As you point out, you're bug-compatible with Firefox - you both fail if a user passes an XHTML character entity to an innerHTML of an XHTML document served as xhtml - even an entity that's perfectly valid per the DTD. Opera, however, does not fail - it handles assigning entities to XHTML innerHTML just fine.
So, I'd argue that this is a valid bug, though you're in good company, and I expect to be filing a similar bug against Mozilla shortly.
We seem to be in perfect agreement with the spec: <http://www.whatwg.org/specs/web-apps/current-work/#xml-fragment-parsing-algorithm>. But maybe the spec should be fixed to make fragment parsing respect target DTD.
I'm not an XML guy, but isn't it true that if, as the spec says (from your link):
declaring the default namespace (if any) that is in scope on that element in the DOM
that that line requires that the entities that are declared in that namespace be respected?

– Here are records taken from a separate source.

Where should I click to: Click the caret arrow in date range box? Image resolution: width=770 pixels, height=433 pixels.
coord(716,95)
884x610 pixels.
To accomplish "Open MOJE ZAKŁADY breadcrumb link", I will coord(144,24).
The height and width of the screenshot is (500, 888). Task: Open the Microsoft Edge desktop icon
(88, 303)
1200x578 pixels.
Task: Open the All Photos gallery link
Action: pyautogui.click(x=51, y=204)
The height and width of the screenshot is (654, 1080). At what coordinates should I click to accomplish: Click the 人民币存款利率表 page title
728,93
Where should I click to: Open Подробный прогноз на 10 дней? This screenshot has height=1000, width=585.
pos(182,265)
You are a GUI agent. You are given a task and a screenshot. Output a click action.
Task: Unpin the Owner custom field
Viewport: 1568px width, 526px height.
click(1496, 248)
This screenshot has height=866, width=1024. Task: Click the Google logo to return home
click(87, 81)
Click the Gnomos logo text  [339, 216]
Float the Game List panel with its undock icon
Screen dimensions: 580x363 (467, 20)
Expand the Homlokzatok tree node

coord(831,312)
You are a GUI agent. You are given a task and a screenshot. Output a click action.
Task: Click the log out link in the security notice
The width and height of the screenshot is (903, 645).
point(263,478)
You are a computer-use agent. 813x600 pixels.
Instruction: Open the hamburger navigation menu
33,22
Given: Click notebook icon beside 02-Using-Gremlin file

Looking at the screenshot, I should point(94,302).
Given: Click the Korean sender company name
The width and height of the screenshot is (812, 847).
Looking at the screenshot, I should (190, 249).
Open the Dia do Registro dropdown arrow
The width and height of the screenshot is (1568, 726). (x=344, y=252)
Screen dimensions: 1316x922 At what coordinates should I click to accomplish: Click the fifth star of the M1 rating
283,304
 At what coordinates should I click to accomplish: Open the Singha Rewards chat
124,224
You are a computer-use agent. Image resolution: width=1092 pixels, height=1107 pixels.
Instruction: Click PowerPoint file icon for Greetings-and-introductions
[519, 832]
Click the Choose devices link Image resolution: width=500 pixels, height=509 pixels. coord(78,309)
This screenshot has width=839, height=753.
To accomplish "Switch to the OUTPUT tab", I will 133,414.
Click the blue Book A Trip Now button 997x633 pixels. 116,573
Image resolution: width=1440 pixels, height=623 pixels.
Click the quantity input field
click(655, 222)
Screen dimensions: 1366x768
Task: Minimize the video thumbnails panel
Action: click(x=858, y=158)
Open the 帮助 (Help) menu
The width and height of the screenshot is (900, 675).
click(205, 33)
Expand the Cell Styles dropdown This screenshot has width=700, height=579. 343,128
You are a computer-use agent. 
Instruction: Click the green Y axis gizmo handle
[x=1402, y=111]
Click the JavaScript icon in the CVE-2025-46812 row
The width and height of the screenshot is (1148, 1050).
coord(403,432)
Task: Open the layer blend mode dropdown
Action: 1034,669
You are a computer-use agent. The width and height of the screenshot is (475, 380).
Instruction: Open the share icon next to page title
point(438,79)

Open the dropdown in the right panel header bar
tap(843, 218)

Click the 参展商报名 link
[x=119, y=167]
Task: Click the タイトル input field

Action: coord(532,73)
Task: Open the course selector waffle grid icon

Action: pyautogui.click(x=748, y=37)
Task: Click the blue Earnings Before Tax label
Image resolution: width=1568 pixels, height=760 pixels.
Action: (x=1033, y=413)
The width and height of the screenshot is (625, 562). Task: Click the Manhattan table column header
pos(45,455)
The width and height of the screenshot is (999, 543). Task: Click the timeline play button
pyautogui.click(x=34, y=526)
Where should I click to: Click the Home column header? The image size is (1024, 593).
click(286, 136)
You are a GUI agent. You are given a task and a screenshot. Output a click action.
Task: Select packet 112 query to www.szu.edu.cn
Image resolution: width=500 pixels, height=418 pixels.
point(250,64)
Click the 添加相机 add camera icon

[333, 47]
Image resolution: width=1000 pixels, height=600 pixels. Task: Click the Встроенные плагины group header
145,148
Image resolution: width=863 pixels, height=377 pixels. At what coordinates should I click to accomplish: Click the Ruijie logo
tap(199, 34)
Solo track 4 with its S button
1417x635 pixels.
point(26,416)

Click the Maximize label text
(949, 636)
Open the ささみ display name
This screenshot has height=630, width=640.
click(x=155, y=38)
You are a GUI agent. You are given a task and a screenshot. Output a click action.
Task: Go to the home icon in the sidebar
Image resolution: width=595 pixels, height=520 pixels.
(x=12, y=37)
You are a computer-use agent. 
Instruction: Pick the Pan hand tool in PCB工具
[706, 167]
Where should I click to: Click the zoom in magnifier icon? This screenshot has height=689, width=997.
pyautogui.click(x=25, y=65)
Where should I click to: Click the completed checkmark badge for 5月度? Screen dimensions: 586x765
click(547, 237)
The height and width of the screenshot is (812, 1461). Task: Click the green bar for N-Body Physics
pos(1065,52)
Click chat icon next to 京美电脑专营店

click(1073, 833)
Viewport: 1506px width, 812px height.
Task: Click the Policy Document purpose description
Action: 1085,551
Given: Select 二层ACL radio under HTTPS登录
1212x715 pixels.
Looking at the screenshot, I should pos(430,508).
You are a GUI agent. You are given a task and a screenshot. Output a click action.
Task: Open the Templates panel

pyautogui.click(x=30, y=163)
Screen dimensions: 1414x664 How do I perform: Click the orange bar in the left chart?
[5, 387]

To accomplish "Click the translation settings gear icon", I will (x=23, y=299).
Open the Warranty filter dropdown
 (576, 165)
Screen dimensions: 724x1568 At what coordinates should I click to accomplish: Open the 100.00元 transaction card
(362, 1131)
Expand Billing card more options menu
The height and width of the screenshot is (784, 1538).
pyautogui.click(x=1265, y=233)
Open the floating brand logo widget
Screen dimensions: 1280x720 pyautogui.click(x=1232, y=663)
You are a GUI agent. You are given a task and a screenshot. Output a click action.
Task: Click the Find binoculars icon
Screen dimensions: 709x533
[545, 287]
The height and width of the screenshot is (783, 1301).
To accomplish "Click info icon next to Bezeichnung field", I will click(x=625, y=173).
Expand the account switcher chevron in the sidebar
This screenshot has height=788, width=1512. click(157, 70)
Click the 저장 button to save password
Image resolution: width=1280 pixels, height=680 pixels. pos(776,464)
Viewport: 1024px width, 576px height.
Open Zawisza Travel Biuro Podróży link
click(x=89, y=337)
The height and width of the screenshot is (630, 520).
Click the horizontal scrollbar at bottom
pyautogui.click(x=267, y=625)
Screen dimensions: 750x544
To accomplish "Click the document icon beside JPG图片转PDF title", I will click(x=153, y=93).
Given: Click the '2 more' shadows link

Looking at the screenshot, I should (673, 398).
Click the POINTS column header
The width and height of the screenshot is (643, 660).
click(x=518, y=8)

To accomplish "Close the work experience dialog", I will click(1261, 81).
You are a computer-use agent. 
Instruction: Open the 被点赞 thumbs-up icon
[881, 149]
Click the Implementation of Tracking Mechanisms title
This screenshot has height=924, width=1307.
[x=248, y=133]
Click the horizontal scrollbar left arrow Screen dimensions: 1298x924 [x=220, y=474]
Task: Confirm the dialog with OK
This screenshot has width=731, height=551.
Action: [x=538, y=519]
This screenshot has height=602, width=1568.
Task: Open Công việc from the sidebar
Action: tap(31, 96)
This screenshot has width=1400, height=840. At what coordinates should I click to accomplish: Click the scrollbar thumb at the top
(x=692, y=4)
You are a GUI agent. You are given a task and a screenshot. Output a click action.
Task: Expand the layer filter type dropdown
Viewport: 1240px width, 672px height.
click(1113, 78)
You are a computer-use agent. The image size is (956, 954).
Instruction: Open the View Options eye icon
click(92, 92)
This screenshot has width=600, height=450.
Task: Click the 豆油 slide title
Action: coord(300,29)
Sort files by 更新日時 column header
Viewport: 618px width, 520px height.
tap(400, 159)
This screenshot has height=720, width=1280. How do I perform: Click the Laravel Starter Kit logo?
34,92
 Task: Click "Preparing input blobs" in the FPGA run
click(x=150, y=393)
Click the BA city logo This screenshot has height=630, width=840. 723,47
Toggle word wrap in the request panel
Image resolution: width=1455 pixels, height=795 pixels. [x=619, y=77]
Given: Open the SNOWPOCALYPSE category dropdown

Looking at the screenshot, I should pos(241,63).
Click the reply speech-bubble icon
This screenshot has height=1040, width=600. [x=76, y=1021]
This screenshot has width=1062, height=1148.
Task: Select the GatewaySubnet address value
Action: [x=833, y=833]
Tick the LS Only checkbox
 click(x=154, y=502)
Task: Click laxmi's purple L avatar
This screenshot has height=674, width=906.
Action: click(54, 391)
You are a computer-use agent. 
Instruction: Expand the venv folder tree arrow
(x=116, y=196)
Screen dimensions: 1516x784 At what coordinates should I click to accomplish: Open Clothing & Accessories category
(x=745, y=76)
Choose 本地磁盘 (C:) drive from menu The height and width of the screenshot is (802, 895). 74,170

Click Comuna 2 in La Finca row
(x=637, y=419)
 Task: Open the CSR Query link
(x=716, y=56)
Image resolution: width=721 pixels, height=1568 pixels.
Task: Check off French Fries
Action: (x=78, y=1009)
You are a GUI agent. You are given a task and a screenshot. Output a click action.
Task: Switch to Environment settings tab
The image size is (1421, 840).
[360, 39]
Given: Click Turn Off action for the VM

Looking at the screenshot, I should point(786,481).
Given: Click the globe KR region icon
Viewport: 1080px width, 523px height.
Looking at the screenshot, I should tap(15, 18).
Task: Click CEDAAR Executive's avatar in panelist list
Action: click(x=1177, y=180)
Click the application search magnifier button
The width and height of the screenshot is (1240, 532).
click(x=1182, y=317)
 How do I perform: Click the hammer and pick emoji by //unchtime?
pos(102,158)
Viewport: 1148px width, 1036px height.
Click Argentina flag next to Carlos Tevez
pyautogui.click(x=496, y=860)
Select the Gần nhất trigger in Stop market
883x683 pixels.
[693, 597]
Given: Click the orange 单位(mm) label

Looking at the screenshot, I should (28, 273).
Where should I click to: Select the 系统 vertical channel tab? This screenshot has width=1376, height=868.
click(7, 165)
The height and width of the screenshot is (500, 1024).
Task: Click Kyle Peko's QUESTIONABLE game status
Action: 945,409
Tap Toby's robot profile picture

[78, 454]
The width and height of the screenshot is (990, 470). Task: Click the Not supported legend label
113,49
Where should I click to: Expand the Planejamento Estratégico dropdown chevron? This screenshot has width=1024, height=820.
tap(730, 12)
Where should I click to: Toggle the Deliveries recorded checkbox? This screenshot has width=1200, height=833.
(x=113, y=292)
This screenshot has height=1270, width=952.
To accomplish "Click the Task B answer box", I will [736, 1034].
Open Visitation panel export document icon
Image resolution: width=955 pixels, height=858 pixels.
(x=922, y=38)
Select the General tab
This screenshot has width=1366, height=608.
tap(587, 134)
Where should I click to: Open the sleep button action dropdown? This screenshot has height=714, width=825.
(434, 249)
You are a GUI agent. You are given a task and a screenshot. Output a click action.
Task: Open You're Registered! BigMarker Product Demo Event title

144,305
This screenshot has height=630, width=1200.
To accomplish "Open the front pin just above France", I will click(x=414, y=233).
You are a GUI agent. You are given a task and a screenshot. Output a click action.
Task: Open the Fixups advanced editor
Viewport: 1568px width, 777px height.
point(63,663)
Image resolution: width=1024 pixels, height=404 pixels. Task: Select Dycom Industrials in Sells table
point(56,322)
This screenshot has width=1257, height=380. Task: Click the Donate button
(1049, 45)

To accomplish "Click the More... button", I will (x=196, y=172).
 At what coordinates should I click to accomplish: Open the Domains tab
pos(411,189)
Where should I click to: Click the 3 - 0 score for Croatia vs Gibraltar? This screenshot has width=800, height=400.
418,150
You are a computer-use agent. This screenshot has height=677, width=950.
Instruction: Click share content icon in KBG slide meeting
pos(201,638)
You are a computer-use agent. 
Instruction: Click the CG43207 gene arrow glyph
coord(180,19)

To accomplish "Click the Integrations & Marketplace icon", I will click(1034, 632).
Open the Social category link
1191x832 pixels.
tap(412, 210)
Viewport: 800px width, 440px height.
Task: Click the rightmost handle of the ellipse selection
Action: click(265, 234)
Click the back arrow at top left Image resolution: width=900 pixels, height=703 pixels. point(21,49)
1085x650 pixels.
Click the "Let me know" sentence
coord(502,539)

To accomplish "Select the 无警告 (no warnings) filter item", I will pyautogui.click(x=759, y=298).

If it doesn't, then I agree that the spec is broken, because really, you should be able to feed any valid XHTML into the innerHTML property, and have it work. It shouldn't fail just because it has a valid XHTML character entity, but work for everything else.
That's just dumb.
Character entity reference handling is independent of namespaces - if you remove the top DOCTYPE line from your document, then won't be recognized even in static content.
Note that conforming implementations may not recognize et al. even if a DOCTYPE is provided: <http://www.whatwg.org/specs/web-apps/current-work/#writing-xhtml-documents>. WebKit doesn't really parse external DTDs, but it knows common XHTML ones and enables XHTML character entity support for those.
The editor of HTML5 specification is CC'ed on this bug, so this discussion may be enough to get the issue considered. But you can e-mail the WhatWG working group (or W3C HTML5 working group if you prefer) to be sure that it doesn't get accidentally overlooked.
What the spec says is intentional -- external DTD parsing is optional in XML, and so entities can't be relied upon. I would recommend using numeric entities or HTML instead.
We seem to be following the spec and our behavior matches other browsers. There doesn't appear to be anything to do here.
Mass moving XML DOM bugs to the "DOM" Component.